Post-Election Musings

by on November 5th, 2004

I’m as appalled as the next leftist that we’ll have George Bush around to terrorize the planet for the next four years. Unbound now by re-election worries, our lame-duck president can let his true inner Bush emerge. On my end of the political spectrum, that’s pretty scary. But even if John Kerry had won last Tuesday, life wouldn’t be perfect. The Iraq war would continue, corporations would still have too much power, and the rich and powerful would still dominate the rest of us.

Still, the shock at Bush’s victory in the Northeast and on the West Coast demonstrates that not enough Blue-state Americans spend much time in all those Red states. To the surprise of people who’d never move west or south, I actually found things to appreciate during my own sojourns outside New York, where I was born, and Massachusetts, where I now live. But it’s also true that I rarely felt like I belonged.

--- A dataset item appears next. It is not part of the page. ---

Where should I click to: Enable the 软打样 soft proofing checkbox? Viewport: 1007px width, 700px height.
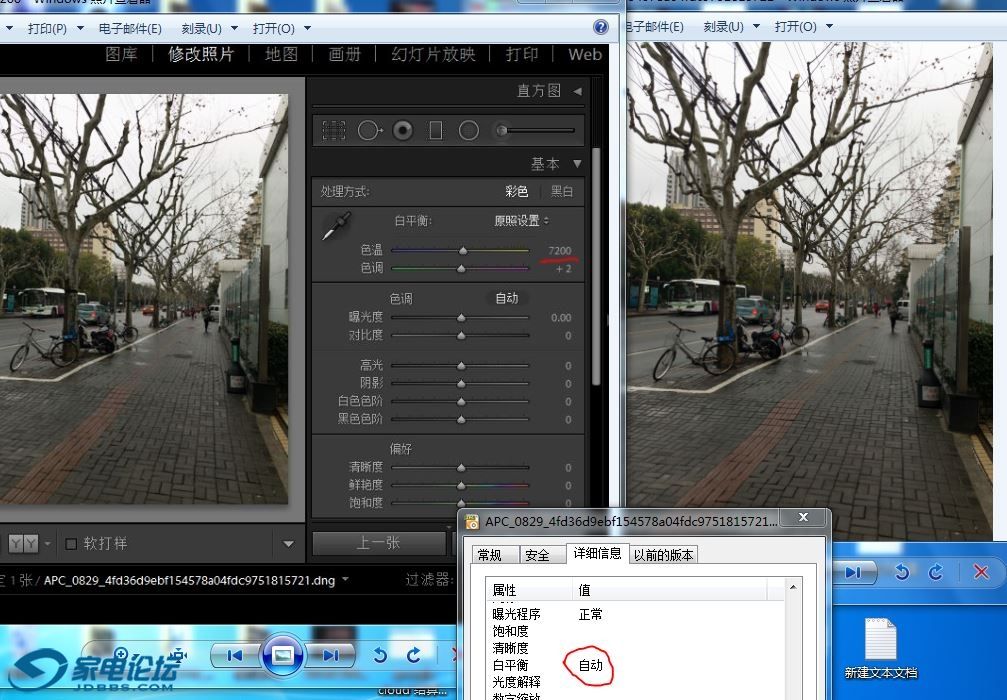pyautogui.click(x=71, y=544)
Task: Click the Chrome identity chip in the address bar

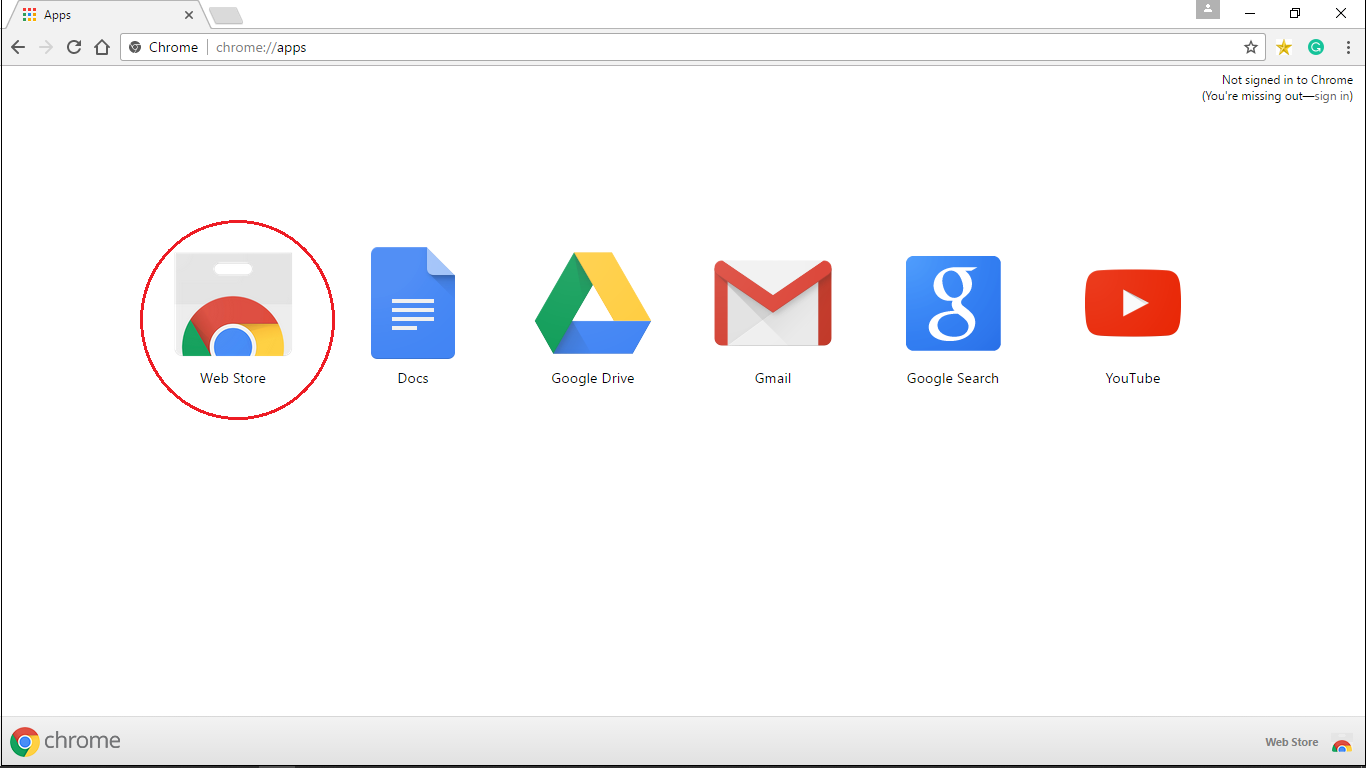Action: coord(162,46)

That sense of not fitting in, of realizing how different my worldview was from so many of my neighbors, of discovering how provincially urban my tastes in movies and music and restaurants were, prepared me for the likelihood that a majority of voting Americans would choose Bush over Kerry. I wondered during the presidential debates if those Red staters would notice or care that Bush couldn’t answer even predictable questions, but I always knew my perceptions might not be universally shared.

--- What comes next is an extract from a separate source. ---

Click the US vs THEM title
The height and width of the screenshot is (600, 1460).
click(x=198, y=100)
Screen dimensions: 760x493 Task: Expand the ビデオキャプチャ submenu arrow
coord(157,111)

As others have noted, the Electoral College’s winner-take-all rule exaggerates the cultural divide a bit. My decade in Sangamon County, Illinois, seemed culturally as Red as the rest of the southern mid-West despite the Blue majority a few hours up the interstate toward Chicago. Even Massachusetts has cultural conservatives, the South and Mid-West liberals and radicals. Yet although the culture doesn’t really split as neatly as the Electoral College map, the cultural divide suddenly on every pundit’s lips has been with us for a long time.

It’s worth noting that Bush’s victory had other causes as well. Like many on the left, it seems clear to me that the Bush campaign’s heavy dose of deceit (or maybe honest presentation of his own self-deceit, to give him the benefit of the doubt) magnified fear and encouraged selfishness. Kerry’s middle-of-the-political-road tepidness, designed to appeal to swing voters, failed to motivate either those in the middle or, more important, the largest bloc: nonvoters. Yet even if Bush were more honest and Kerry more dynamic and a shift of a couple of percentage points had left Kerry the winner, the cultural divide would remain significant.

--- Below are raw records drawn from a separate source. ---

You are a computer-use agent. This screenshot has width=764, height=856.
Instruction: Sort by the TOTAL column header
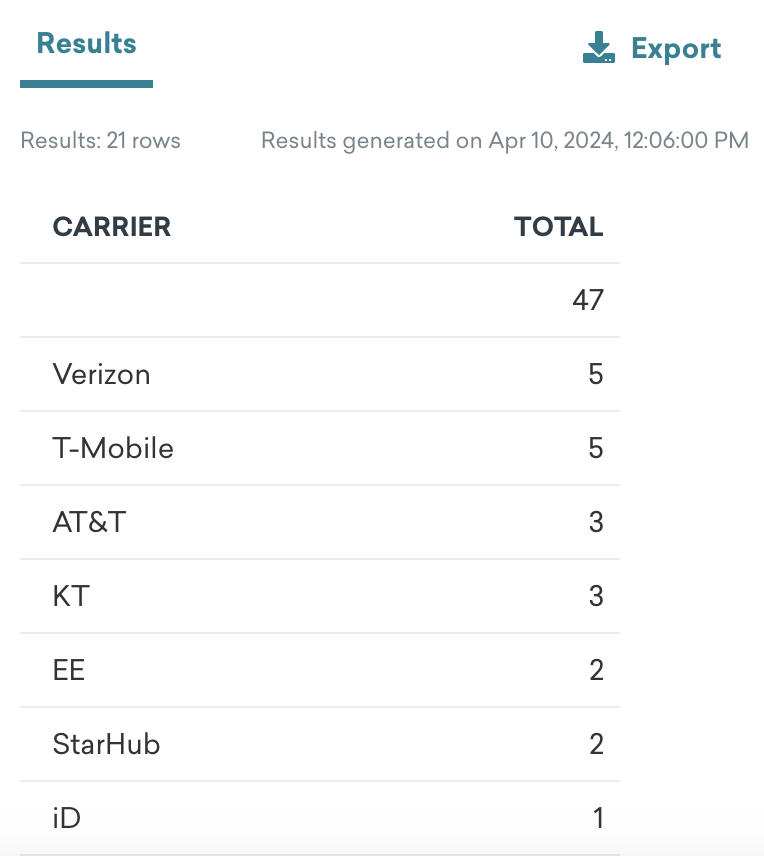click(558, 227)
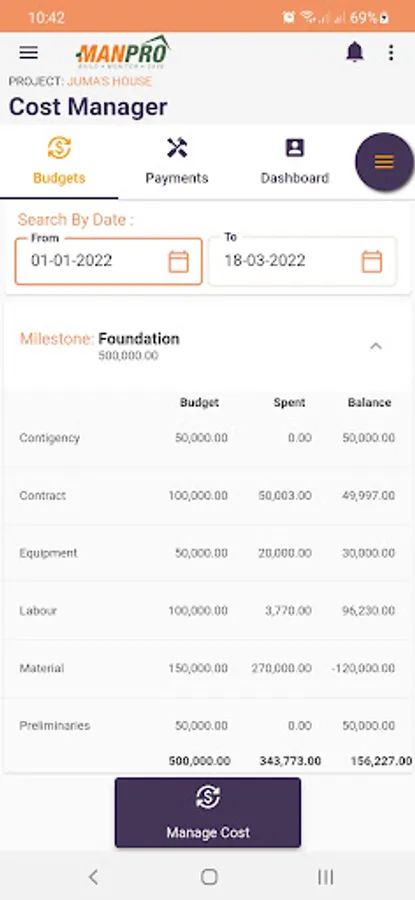Switch to the Payments tab
Viewport: 415px width, 900px height.
[177, 162]
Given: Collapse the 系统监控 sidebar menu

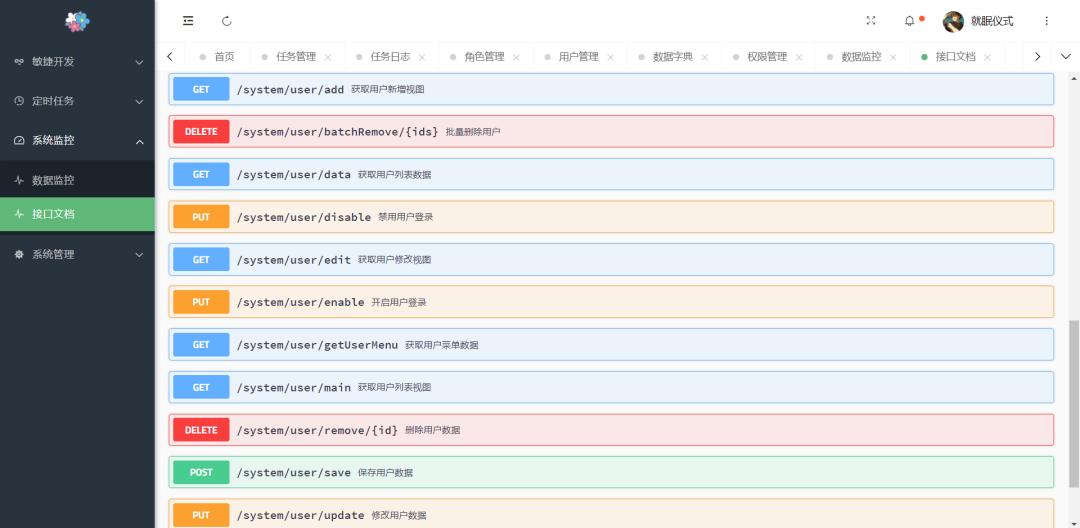Looking at the screenshot, I should coord(77,141).
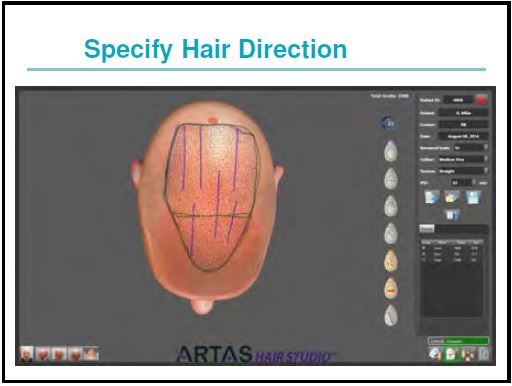The width and height of the screenshot is (512, 386).
Task: Select the bottommost gray head step icon
Action: [391, 315]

Two decades ago, trying to make sense of another dismaying event — Ronald Reagan’s re-election — I wrote that many on the left as well as on the right seek community and mutuality rather than isolation and alienation, even if the communities they would prefer might differ sharply from one another. It’s reassuring to think there might be some commonality across the divide, eventually.

In the meantime, we’ll see more battles than reaching out to the other side. Bush’s pledge to end divisiveness will prove even less meaningful than his identical pledge four years ago. If he and his people have their way — if the left doesn’t regroup quickly and effectively — our lives will become more restricted, our role in the world more aggressive, our society more unequal. What’s shocking, though maybe not surprising, is that some people knowingly seek such outcomes. That so many more accept them is sad.